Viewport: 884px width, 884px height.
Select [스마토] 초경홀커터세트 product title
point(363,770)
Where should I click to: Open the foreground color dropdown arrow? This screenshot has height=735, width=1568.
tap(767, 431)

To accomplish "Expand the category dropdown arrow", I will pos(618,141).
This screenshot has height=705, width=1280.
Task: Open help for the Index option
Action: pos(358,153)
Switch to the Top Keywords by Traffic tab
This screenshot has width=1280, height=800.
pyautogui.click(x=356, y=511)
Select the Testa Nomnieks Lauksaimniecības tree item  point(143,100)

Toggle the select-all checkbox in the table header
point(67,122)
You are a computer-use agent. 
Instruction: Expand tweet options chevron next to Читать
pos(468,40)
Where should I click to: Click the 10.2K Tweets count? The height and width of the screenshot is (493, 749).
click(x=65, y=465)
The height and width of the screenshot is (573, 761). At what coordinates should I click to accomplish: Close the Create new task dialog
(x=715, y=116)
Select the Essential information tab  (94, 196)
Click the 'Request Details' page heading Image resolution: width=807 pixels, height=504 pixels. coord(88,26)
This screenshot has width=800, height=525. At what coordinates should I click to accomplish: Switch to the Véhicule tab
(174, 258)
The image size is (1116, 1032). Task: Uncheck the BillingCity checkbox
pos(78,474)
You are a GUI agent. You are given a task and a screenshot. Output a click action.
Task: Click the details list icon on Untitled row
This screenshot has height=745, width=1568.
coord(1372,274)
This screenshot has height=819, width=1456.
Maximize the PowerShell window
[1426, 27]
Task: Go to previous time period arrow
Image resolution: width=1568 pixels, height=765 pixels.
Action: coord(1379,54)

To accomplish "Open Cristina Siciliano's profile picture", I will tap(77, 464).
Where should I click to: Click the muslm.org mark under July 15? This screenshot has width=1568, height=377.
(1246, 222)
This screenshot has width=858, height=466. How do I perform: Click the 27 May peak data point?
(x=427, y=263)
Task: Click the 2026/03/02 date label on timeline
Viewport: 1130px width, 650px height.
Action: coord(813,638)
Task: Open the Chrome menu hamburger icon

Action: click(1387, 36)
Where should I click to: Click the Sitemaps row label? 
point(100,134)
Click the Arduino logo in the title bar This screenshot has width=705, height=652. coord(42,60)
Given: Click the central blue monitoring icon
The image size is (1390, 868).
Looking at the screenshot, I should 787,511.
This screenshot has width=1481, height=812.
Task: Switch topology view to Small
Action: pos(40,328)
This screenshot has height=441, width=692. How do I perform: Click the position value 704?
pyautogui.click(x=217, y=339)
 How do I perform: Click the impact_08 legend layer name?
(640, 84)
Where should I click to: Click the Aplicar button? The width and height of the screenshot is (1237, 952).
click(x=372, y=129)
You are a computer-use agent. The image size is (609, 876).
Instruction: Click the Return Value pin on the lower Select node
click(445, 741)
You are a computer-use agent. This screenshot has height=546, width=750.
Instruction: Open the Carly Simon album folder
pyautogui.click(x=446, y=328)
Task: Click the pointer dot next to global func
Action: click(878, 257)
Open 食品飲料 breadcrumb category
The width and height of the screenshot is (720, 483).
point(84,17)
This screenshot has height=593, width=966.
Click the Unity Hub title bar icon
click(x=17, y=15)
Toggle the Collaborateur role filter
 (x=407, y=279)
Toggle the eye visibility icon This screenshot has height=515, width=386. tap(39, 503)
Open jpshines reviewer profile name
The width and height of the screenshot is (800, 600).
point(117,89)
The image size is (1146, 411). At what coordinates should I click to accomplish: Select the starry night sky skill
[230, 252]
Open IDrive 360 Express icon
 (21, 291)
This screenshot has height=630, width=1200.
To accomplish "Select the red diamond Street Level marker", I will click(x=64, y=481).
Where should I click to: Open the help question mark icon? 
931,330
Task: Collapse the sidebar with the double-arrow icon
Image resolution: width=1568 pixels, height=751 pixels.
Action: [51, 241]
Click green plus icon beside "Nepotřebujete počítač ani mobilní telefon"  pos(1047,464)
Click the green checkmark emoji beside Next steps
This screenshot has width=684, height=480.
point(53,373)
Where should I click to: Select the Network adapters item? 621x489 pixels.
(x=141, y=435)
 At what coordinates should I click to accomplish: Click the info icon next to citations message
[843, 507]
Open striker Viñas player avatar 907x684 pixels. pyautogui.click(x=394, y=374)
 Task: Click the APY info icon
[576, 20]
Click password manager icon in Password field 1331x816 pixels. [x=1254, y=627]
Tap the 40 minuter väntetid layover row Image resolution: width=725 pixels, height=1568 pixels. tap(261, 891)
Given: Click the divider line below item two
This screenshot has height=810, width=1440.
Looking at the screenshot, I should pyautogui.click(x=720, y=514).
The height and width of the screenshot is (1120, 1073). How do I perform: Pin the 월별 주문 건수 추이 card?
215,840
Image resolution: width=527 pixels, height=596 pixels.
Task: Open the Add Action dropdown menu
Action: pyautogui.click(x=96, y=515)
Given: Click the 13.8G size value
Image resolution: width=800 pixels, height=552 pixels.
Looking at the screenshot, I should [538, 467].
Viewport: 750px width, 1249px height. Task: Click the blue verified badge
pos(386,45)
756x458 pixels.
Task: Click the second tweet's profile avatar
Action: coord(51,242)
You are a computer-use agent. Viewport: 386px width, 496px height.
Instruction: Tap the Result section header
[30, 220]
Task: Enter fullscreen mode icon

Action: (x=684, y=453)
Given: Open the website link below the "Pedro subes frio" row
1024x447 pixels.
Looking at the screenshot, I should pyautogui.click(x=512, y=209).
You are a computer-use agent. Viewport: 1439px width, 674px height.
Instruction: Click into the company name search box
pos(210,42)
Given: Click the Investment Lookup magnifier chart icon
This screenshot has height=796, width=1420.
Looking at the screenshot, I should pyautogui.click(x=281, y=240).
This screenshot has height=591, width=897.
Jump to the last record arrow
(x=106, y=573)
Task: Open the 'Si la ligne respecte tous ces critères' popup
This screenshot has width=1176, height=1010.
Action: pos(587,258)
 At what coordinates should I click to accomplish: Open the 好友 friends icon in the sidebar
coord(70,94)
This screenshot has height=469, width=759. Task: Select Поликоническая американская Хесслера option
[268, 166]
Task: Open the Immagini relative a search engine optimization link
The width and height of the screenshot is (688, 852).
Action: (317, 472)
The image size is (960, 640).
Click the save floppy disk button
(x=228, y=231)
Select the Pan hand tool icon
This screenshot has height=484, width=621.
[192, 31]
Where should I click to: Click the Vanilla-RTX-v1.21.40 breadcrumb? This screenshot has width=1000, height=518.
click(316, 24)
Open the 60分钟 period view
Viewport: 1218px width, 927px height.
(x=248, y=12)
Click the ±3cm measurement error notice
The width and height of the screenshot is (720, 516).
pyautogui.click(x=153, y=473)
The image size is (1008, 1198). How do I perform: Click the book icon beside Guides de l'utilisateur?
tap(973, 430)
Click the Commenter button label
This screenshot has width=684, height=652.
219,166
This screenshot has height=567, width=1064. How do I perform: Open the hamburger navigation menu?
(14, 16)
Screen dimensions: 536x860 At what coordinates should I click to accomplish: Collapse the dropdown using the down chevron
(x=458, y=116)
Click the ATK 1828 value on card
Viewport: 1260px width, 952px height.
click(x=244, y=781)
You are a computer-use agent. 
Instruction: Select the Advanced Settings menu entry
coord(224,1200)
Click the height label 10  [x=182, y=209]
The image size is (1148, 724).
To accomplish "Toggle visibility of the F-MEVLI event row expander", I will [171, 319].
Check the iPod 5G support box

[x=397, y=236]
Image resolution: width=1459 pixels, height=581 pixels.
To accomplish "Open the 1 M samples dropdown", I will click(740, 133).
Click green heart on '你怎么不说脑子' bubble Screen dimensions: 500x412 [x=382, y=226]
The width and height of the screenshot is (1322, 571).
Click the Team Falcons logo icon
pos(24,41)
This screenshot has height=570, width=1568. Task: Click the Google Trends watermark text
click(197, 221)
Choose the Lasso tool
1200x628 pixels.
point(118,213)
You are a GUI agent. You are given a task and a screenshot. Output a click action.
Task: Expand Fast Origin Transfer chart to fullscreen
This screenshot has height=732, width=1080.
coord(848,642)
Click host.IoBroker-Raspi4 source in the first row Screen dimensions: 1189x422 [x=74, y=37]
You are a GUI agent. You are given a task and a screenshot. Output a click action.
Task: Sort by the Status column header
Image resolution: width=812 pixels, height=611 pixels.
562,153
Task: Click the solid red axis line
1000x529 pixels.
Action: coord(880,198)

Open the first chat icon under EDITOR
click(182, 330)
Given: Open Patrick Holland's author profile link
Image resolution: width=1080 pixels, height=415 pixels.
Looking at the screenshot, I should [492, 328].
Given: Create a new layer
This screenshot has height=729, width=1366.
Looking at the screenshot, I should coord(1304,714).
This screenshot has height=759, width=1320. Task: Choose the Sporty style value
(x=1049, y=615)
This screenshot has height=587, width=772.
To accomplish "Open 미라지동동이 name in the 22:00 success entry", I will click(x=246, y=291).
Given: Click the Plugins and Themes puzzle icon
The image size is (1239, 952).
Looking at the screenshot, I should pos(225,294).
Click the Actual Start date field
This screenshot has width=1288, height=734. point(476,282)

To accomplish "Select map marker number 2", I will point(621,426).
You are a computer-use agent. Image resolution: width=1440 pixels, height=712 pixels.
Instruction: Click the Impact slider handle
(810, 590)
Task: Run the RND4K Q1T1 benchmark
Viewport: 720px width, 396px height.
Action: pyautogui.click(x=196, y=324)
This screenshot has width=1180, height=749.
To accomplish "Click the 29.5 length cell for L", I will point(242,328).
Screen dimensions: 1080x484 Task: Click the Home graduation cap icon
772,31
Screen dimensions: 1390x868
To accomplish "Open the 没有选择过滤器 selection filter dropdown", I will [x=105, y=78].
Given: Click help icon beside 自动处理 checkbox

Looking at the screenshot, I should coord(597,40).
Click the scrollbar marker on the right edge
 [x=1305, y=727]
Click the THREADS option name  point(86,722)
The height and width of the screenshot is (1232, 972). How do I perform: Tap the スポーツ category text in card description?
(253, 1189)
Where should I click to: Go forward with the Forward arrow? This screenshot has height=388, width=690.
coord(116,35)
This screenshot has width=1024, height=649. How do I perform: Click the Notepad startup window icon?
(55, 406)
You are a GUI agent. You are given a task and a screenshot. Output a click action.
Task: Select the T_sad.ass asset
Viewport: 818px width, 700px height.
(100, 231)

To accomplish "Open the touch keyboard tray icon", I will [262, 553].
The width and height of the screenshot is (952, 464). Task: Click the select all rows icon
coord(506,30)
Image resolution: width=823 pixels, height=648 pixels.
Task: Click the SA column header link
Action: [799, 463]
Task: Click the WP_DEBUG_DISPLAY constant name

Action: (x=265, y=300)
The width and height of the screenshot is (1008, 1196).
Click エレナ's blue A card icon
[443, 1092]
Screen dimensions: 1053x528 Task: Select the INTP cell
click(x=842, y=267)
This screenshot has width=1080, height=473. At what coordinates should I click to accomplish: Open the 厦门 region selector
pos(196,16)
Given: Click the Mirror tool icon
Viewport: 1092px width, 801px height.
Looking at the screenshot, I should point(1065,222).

------------------------------

**What you should do**
Across all the records above, find each line with "below" in it and copy it.

**Solution to the exercise**
Given: Click the divider line below item two
Given: Open the website link below the "Pedro subes frio" row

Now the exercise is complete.